Um dos periódicos mais conceituados sobre imunologia, o "Journal of Clinical Immunology" irá publicar uma pesquisa brasileira sobre um novo tipo de doença, a tireoidite química autoimune.

O estudo, da professora de endocrinologia da Faculdade de Medicina do ABC (FMABC), em Santo André (SP), Maria Angela Zaccarelli Marino, analisou 6.306 pacientes, com idade entre 5 e 78 anos, durante 15 anos que moram na capital paulista e em quatro cidades do Grande ABC.

O resultado sugere a descoberta do novo tipo de doença.

A pesquisa começou após a constatação de muitos casos de tireoidite crônica autoimune na divisa entre Santo André, Mauá e São Paulo, onde estão instaladas indústrias do setor petroquímico.

INDÚSTRIA PETROQUÍMICA

Entre 1989 e 2004, os moradores estudados foram acompanhados em consultas médicas e exames laboratoriais de sangue com dosagens dos hormônios tireoidianos.

De acordo com a pesquisadora, os pacientes foram divididos em dois grupos segundo o local de moradia.


Na região próxima ao parque industrial petroquímico, estavam 3.356 pacientes do grupo 1.

O grupo 2 foi composto por 2.950 de uma região afastada de área industrial.

Os resultados mostraram que, em 1992, somente 2,5% da população do grupo 1 sofriam de tireoidite crônica autoimune. Em 2001, o mesmo grupo já apresentava taxa de 57,6%.

Já a população que vivia longe da área químico-industrial não teve aumento significativo no período. Na comparação geral dos 15 anos, o grupo 1 apresentou 905 pacientes com a doença, contra somente 173 do grupo 2.

A região que concentra as indústrias petroquímicas tinha cinco vezes mais casos de tireoidite crônica autoimune na comparação com a área residencial estudada.

CRÔNICA

Os resultados levaram a pesquisadora a sugerir o novo tipo de doença: a tireoidite química autoimune, ligada a fatores ambientais, principalmente à poluição por agentes químicos.


"A poluição pode ser o fator desencadeante para formação de anticorpos antitireoideanos, que são substâncias que agridem a glândula tireoide ocasionando a tireoidite crônica autoimune. Os poluentes funcionariam como gatilho para desencadear o problema", detalha Dra. Maria Angela.  

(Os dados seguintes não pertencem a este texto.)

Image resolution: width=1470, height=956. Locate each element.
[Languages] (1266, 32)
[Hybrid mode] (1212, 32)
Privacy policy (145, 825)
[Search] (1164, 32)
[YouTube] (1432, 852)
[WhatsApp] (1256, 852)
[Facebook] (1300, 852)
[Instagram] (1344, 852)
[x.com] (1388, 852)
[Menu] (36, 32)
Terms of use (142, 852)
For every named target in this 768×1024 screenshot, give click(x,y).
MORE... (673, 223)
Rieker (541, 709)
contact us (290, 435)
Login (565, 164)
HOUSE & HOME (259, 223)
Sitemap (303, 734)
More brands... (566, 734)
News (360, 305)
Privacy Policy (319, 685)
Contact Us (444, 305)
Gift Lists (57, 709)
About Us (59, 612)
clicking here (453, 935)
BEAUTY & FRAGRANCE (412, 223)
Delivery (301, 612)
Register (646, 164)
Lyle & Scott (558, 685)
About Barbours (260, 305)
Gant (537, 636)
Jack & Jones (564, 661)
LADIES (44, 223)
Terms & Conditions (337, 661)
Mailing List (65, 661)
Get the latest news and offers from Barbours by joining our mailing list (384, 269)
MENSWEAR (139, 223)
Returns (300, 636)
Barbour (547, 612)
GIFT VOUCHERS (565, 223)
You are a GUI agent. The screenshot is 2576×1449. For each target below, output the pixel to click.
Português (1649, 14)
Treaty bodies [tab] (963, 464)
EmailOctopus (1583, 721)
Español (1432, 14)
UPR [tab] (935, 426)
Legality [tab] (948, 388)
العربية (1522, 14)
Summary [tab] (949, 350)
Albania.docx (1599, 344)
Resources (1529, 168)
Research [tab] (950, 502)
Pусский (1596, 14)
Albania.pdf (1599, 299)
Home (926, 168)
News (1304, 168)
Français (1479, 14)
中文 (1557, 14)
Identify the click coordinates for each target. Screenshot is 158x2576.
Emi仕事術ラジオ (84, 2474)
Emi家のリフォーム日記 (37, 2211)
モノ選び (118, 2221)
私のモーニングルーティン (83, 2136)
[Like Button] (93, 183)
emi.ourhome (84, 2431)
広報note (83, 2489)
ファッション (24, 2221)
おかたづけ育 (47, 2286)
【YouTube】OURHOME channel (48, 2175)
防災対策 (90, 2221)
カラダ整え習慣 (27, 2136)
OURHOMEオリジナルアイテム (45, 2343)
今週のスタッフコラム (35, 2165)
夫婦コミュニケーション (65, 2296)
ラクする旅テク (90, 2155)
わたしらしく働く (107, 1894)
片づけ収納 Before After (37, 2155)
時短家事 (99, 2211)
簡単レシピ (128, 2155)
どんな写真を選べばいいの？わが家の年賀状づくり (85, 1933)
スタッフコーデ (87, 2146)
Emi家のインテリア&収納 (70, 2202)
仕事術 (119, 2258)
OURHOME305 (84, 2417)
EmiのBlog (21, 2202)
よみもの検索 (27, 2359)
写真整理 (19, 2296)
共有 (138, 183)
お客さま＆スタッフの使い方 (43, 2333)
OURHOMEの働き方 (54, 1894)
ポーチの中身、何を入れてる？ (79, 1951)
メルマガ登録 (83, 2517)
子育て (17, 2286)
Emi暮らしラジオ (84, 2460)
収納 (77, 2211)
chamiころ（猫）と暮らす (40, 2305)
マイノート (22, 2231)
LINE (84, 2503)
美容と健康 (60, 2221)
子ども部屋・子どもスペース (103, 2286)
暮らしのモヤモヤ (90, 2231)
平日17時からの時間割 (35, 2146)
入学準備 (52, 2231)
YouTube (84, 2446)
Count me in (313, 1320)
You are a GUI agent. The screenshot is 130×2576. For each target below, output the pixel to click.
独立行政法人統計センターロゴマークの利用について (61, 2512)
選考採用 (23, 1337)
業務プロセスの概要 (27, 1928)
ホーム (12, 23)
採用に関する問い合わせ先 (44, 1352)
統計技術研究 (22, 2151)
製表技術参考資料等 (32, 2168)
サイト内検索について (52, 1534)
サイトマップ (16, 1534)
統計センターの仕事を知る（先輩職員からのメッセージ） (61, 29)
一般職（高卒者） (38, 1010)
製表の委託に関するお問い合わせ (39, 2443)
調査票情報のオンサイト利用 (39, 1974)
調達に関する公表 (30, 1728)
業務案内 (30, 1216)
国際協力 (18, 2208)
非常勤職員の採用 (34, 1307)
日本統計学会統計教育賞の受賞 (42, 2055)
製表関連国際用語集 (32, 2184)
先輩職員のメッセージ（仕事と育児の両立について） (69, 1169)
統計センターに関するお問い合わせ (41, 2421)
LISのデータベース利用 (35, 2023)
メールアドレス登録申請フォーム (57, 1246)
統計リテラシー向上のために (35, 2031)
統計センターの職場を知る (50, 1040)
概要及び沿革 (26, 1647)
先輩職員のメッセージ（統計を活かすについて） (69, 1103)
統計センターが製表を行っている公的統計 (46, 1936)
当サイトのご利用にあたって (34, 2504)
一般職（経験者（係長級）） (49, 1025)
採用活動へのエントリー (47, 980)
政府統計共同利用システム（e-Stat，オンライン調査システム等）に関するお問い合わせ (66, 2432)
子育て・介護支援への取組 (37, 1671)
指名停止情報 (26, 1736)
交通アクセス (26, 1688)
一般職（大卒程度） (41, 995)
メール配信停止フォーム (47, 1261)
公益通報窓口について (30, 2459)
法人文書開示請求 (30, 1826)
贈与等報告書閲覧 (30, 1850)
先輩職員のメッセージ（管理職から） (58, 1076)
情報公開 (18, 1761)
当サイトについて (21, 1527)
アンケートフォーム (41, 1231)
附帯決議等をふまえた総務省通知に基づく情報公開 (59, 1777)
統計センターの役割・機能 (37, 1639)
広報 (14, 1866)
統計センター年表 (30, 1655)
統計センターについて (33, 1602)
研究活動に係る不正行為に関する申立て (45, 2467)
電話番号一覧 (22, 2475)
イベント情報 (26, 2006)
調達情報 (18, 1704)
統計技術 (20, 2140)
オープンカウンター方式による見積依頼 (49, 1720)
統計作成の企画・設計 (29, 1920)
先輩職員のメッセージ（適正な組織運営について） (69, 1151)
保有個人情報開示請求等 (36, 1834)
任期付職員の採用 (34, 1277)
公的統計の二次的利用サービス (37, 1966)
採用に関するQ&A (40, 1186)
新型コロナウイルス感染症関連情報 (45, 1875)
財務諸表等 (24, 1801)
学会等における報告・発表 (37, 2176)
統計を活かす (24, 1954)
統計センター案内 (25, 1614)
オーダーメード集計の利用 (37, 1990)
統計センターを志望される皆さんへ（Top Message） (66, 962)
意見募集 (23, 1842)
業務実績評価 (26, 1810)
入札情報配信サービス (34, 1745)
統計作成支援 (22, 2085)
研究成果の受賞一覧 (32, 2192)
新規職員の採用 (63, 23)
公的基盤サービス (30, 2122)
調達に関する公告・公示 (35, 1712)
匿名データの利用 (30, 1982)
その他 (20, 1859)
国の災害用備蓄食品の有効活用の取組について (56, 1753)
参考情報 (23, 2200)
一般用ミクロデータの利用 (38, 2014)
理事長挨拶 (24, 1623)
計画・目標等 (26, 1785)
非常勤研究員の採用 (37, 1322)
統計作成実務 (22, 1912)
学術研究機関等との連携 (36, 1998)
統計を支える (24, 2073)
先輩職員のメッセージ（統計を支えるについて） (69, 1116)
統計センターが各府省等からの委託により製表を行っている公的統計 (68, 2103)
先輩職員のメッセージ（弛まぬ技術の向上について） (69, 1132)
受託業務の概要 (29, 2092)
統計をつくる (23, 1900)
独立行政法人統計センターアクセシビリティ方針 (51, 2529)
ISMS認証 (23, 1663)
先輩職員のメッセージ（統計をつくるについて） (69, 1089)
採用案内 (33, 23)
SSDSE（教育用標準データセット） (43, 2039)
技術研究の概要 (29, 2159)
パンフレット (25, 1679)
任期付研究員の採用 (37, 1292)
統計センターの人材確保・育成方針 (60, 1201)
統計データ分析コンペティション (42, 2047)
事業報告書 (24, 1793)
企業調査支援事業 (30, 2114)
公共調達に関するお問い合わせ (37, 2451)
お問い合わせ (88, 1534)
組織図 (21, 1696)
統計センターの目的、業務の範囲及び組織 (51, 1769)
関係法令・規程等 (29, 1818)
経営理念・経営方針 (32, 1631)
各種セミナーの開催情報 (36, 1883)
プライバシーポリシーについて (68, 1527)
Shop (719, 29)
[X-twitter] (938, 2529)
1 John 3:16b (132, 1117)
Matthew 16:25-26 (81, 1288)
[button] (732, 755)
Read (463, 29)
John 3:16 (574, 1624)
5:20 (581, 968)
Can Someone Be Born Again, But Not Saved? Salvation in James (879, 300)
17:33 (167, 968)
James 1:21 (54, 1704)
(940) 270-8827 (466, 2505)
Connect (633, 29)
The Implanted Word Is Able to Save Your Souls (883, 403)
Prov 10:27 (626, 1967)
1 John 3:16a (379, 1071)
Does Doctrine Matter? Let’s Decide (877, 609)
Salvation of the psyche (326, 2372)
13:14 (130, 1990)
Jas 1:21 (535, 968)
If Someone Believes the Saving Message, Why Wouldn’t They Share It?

A pesquisadora alerta que a tireoidite crônica autoimune está relacionada com outras doenças autoimunes, como a esclerose múltipla, artrite reumatoide, diabetes tipo 1, hepatite crônica autoimune, vitiligo e lúpus eritematoso sistêmico.

"Em crianças, o aumento de casos de tireoidite crônica autoimune foi acima de 40% no período estudado. São dados preocupantes, visto que a doença é a maior causa de hipotireoidismo primário, que se não for tratado adequadamente pode levar a danos irreversíveis".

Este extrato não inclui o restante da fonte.